Dès que le nom d'Aristote est prononcé beaucoup d'oreilles se ferment. Quel ennui ! Que c'est prétentieux ! Et pourtant, pour parler comme au lycée, il n'était pas si con que ça, Aristote.

Considérons les quatre types de cause qu'il a dénombrés : finale, formelle, matérielle, motrice (ou efficiente). Longtemps je n'y ai rien compris, mais comme j'avais gardé quelques souvenirs du cours de philo j'ai pu voir que l'informatisation était la cause matérielle de la crise financière (voir Comprendre la crise) : elle a rendu cette crise possible – et si l'on réfléchit un peu on voit que dès que la crise était possible, elle était en fait inévitable.

Je me suis demandé quelle place pouvaient jouer, dans nos entreprises, les trois autres types de cause. J'ai découvert à ma grande surprise qu'elles s'empilent selon un modèle familier.

Si Aristote vivait de nos jours il s'intéresserait certainement à l'entreprise, lieu de l'action dans la biosphère - tandis que nos philosophes, dans leur majorité, préfèrent la dénigrer plutôt que de l'observer.

*     *

Cause finale

Cette cause-là est mal vue des scientifiques car elle a été invoquée à tort et à travers pour expliquer les phénomènes naturels : si les choses sont comme elles sont, disaient les scolastiques, c'est que Dieu l'a voulu ainsi – alors il n'y a plus à expérimenter, ni à réfléchir, pour comprendre comment les choses fonctionnent.

Mais si l'on regarde l'action des animaux (et en particulier celle des humains) on voit que la finalité y joue bel et bien. Les prédateurs chassent pour se nourrir et nous autres, êtres humains, formons le plan d'une maison avant de la construire, concevons un projet avant de le réaliser : notre action est ainsi orientée vers un but qu'elle vise. Nos institutions, nos entreprises répondent, elles aussi, à une mission.

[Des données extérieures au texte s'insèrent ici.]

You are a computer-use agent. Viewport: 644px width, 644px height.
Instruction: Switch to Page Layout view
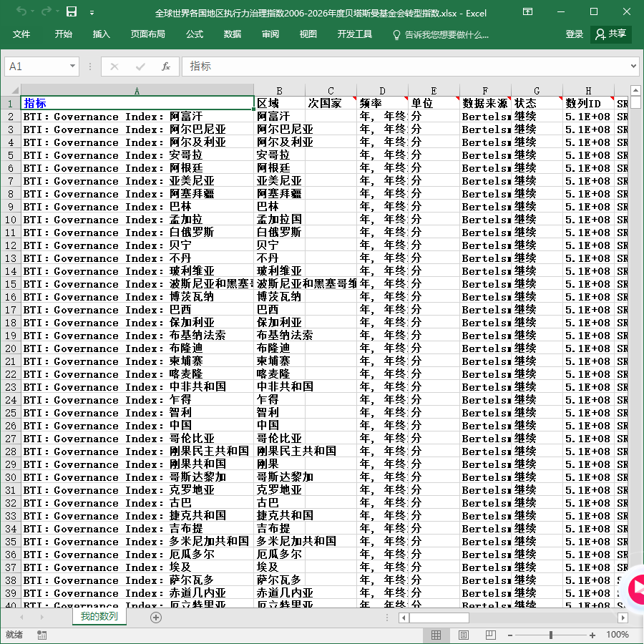coord(463,635)
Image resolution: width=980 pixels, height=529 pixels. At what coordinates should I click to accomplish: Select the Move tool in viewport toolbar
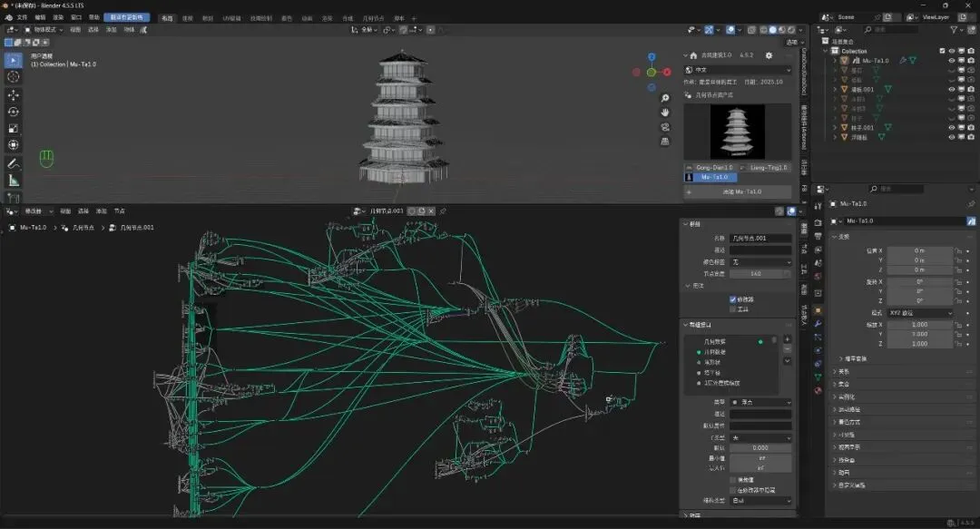coord(14,94)
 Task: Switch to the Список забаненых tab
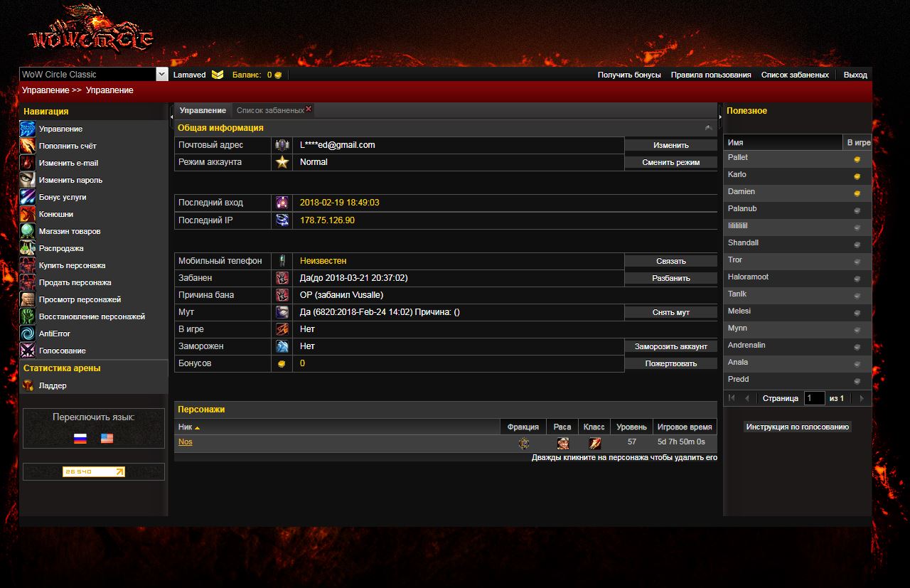(269, 111)
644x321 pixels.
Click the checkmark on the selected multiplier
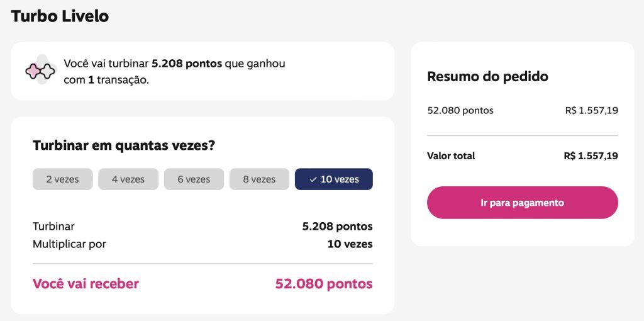pyautogui.click(x=313, y=179)
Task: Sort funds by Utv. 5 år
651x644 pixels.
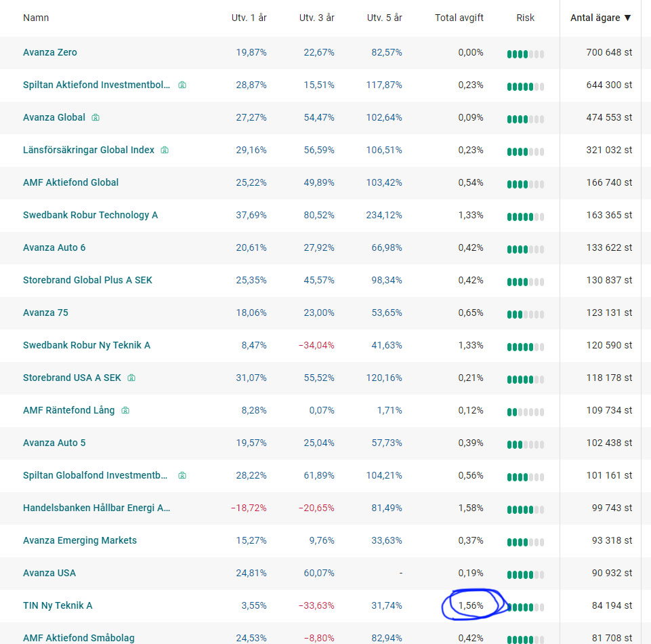Action: (384, 18)
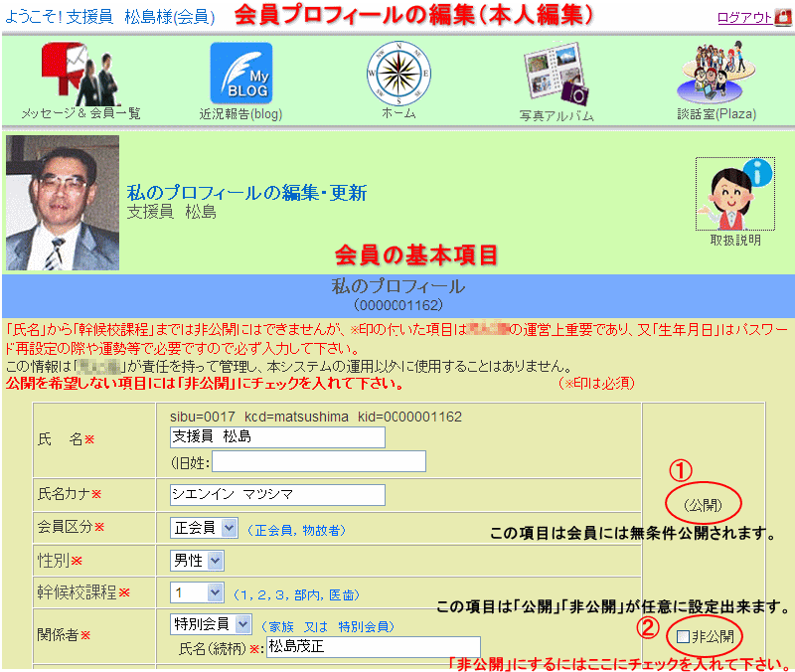Click the 私のプロフィールの編集・更新 heading link

pyautogui.click(x=246, y=193)
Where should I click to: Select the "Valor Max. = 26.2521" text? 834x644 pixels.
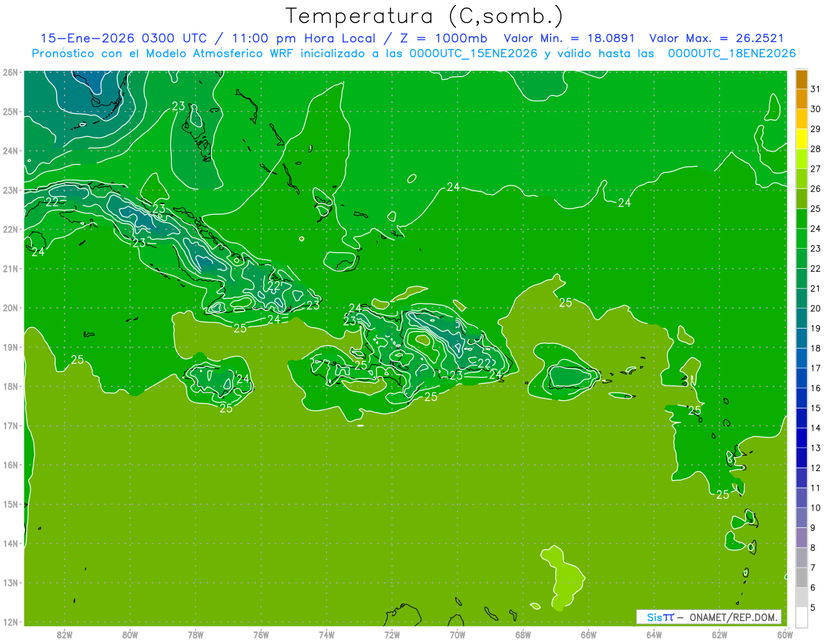coord(717,38)
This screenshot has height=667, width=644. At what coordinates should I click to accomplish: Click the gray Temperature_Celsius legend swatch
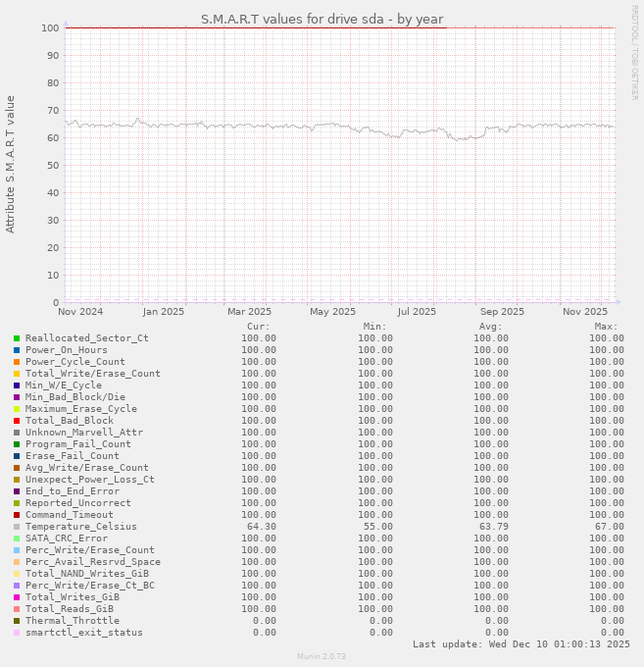17,527
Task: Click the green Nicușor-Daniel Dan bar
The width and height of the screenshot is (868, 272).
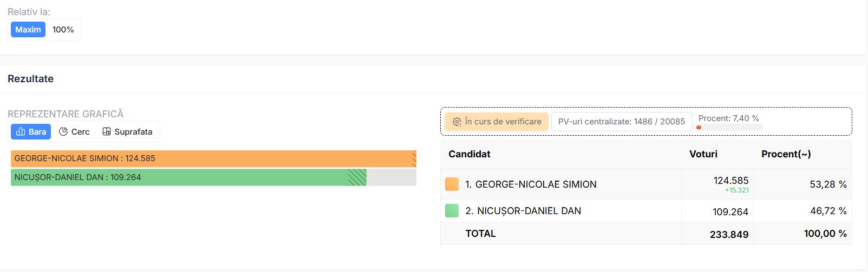Action: click(188, 177)
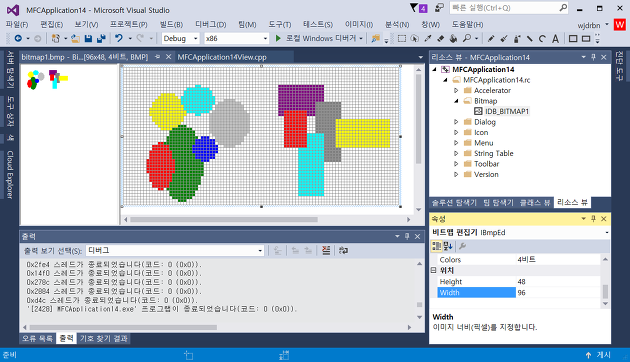Toggle alphabetical sort in properties panel

pyautogui.click(x=448, y=246)
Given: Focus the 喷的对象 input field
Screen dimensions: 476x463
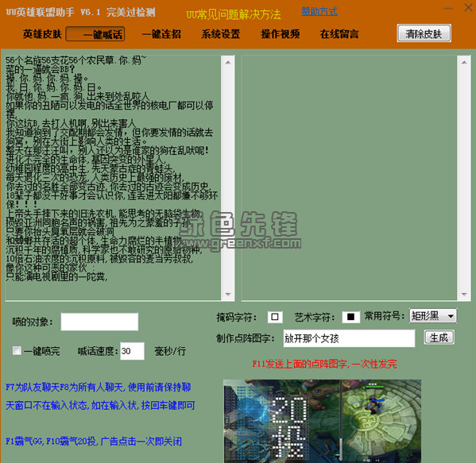Looking at the screenshot, I should click(99, 322).

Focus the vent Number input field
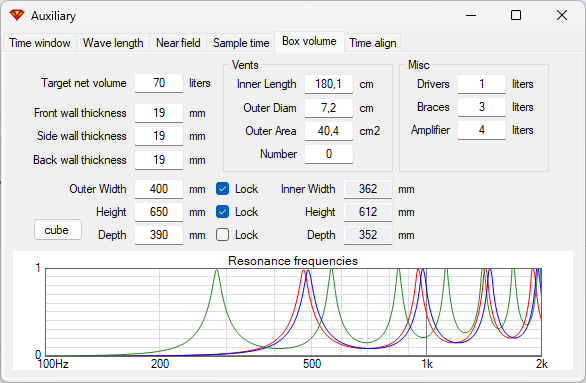click(329, 154)
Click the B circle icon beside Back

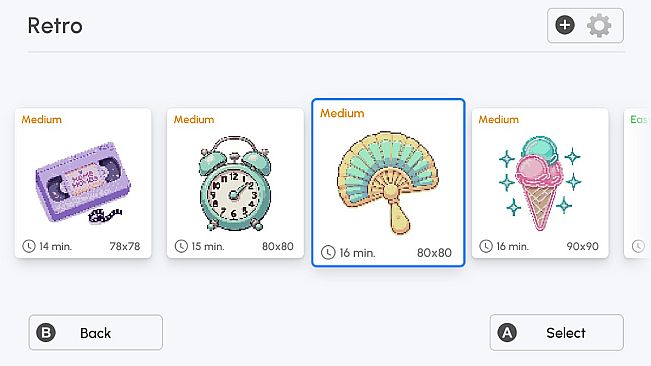(x=46, y=332)
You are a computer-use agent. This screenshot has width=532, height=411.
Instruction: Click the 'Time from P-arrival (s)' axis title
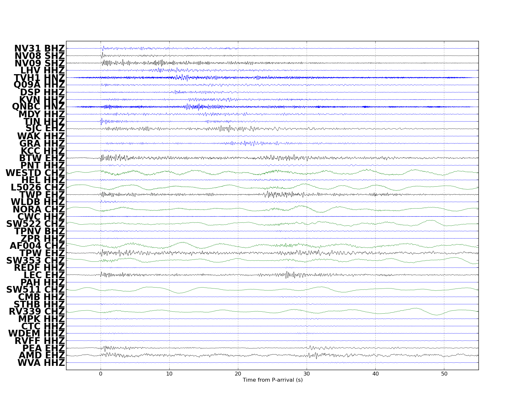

Certes, la définition de leur mission n'est pas univoque. S'agit-il de faire œuvre utile ? D'enrichir les actionnaires ? Ou encore de créer des emplois, de distribuer du pouvoir d'achat ? La mission de toute institution est l'enjeu d'un conflit entre des parties prenantes dont chacune tente de faire prévaloir ses priorités.

Univoque ou non, la cause finale joue dans notre action, nos institutions, nos entreprises, et les conflits qu'elle occasionne ne font que souligner son importance.

Cause formelle

On peut définir une institution par sa forme juridique et son organisation, ce dernier mot désignant à la fois la structure des pouvoirs de décision légitimes et les procédures mises en oeuvre dans le travail.

Cette forme est nécessaire, indispensable à l'action de l'institution : sans existence juridique, sans organisation, il lui serait impossible d'agir. Mais le formalisme de l'organisation, la lettre des procédures, peuvent contredire la mission. La cause formelle peut entrer en conflit avec la cause finale : cette dialectique anime la vie même de l'entreprise, de l'institution.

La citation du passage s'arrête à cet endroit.